Slit-strip Ising boundary conformal field theory 2: Scaling limits of fusion coefficients

TL;DR

This paper investigates the scaling limits of fusion coefficients in the critical Ising model within slit-strip geometries, employing discrete holomorphic functions to connect lattice models with boundary conformal field theory structures.

Contribution

It introduces a novel technique associating operator valued discrete 1-forms with discrete holomorphic functions to analyze fusion coefficients in boundary Ising models.

Findings

Rederived the diagonalization of the Ising transfer matrix using boundary CFT analogy.

Characterized fusion coefficients via recursion relations involving discrete holomorphic functions.
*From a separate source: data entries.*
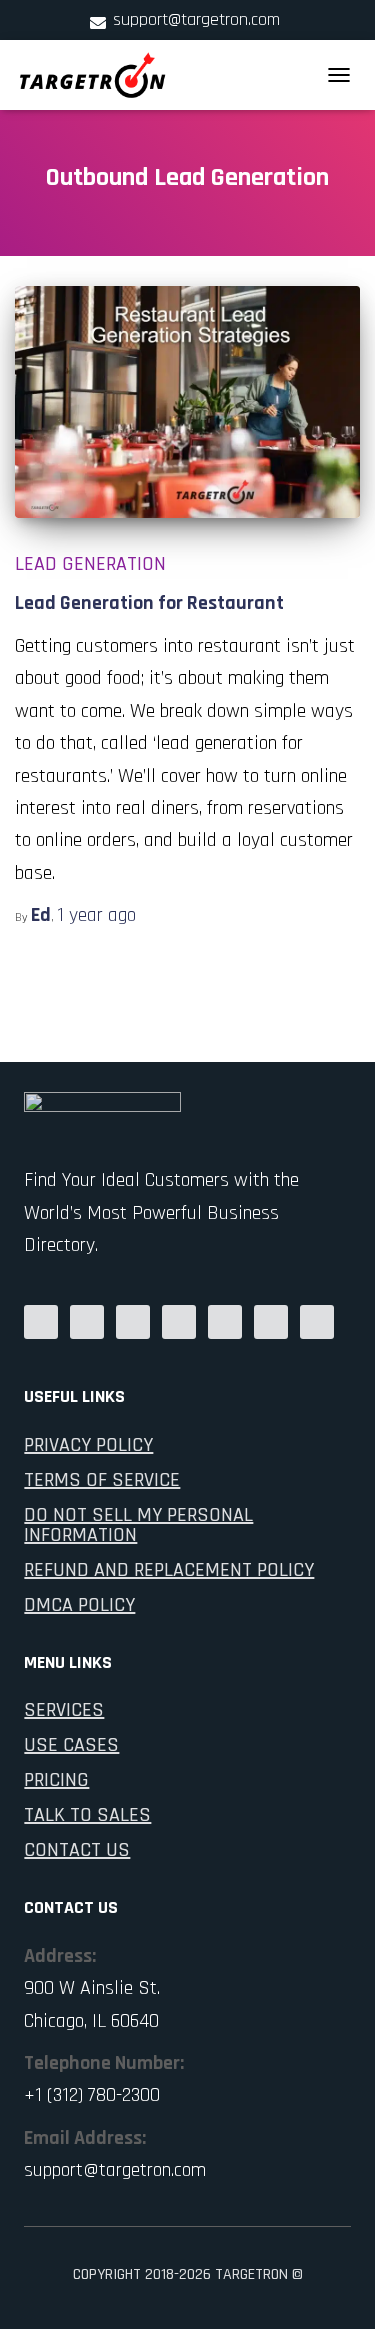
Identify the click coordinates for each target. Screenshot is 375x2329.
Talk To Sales (87, 1815)
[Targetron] (100, 75)
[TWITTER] (317, 1321)
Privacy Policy (88, 1445)
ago (96, 915)
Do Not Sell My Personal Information (138, 1525)
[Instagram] (225, 1321)
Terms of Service (102, 1480)
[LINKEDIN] (133, 1321)
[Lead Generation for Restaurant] (187, 401)
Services (64, 1710)
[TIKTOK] (271, 1321)
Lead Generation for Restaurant (149, 603)
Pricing (56, 1780)
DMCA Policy (79, 1605)
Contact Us (77, 1850)
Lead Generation (90, 564)
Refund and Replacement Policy (169, 1570)
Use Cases (71, 1745)
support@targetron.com (196, 19)
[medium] (41, 1321)
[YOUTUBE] (179, 1321)
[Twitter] (87, 1321)
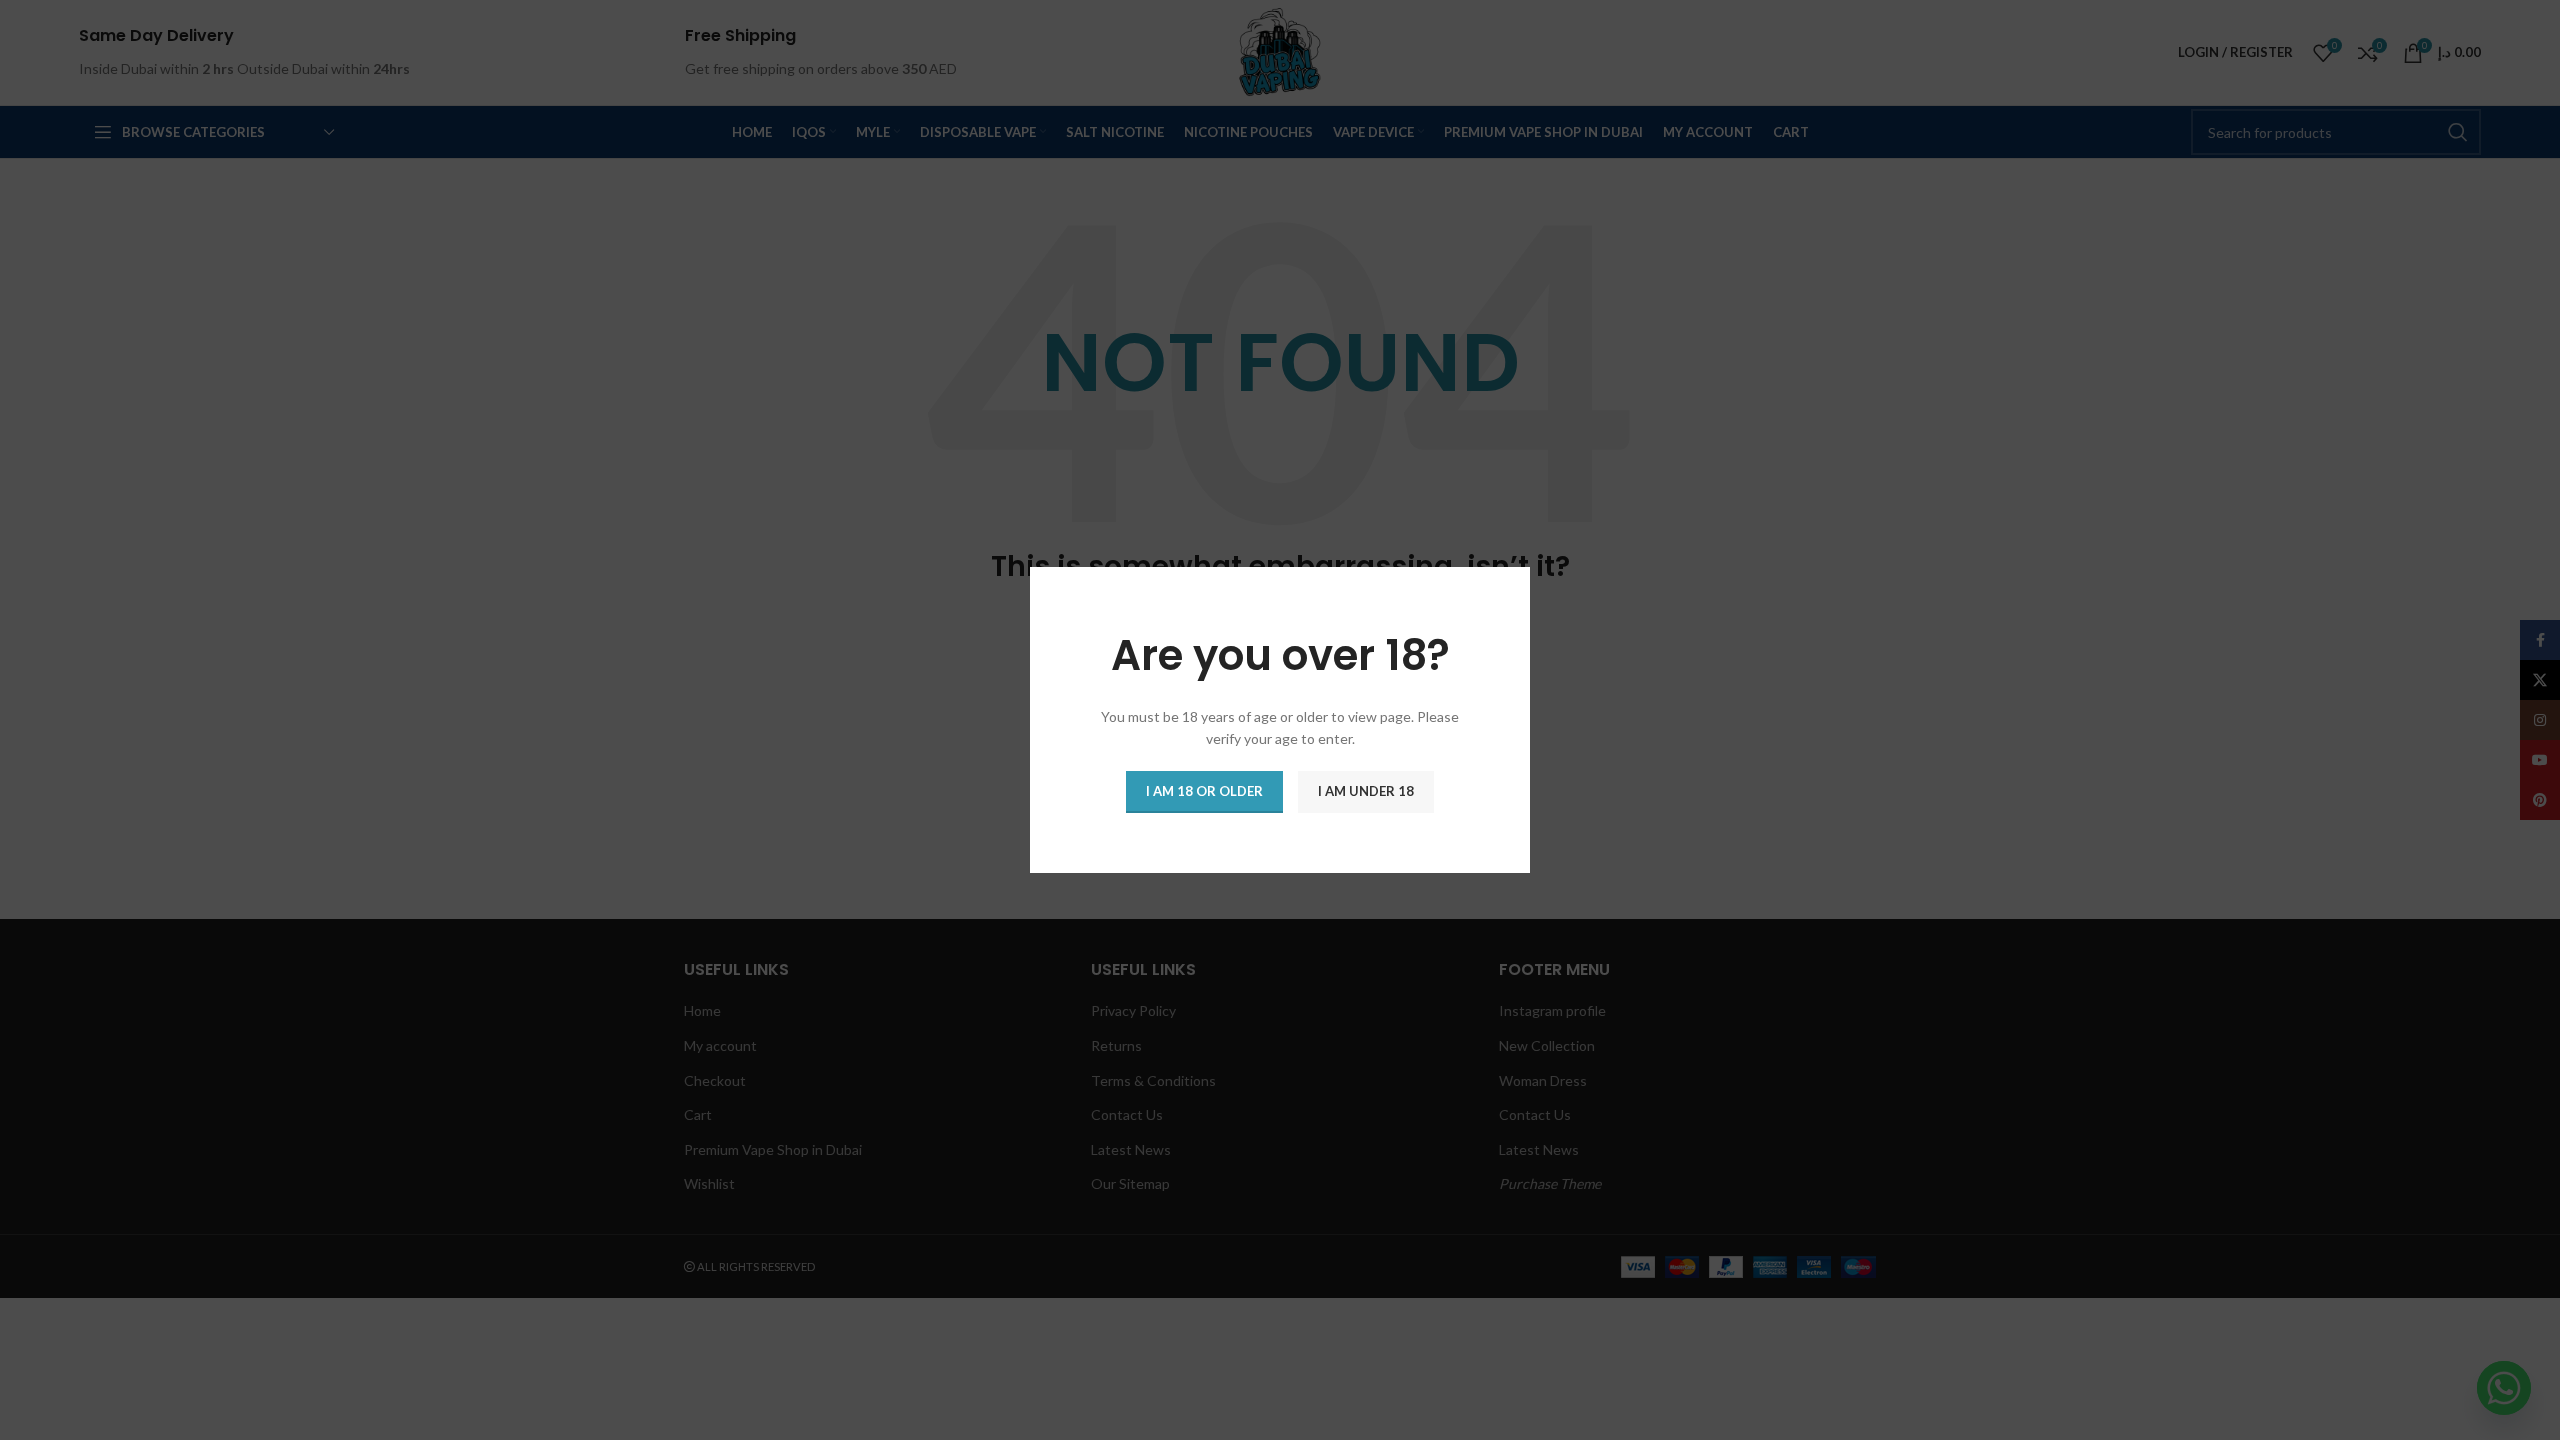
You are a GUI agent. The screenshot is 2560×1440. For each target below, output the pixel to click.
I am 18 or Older (1204, 791)
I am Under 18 (1366, 791)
Proved convergence of lattice fusion coefficients to their conformal field theory counterparts.

Abstract

This is the second in a series of three articles about recovering the full algebraic structure of a boundary conformal field theory (CFT) from the scaling limit of the critical Ising model in slit-strip geometry. Here we study the fusion coefficients of the Ising model in the lattice slit-strip, with locally monochromatic boundary conditions. The fusion coefficients are certain renormalized limits of boundary correlation functions at the three extremities of the truncated lattice slit-strips, in a basis of random variables whose correlation functions have an essentially exponential dependence on the truncation heights. The key technique is to associate operator valued discrete 1-forms to certain discrete holomorphic functions. This provides a direct analogy with currents in boundary conformal field theory. For two specific applications of this technique, we use distinguished discrete holomorphic functions from the first article of the series. First, we rederive the known diagonalization of the Ising transfer matrix in a form that parallels boundary conformal field theory. Second, we characterize the Ising model fusion coefficients by a recursion written purely in terms of inner products of the distinguished discrete holomorphic functions. The convergence result for the discrete holomorphic functions proven in the first part can then be used to derive the convergence of the fusion coefficients in the scaling limit. In the third article of the series, it will be shown that up to a transformation that accounts for our chosen slit-strip geometry, the scaling limits of the fusion coefficients become the structure constants of the vertex operator algebra of a fermionic conformal field theory.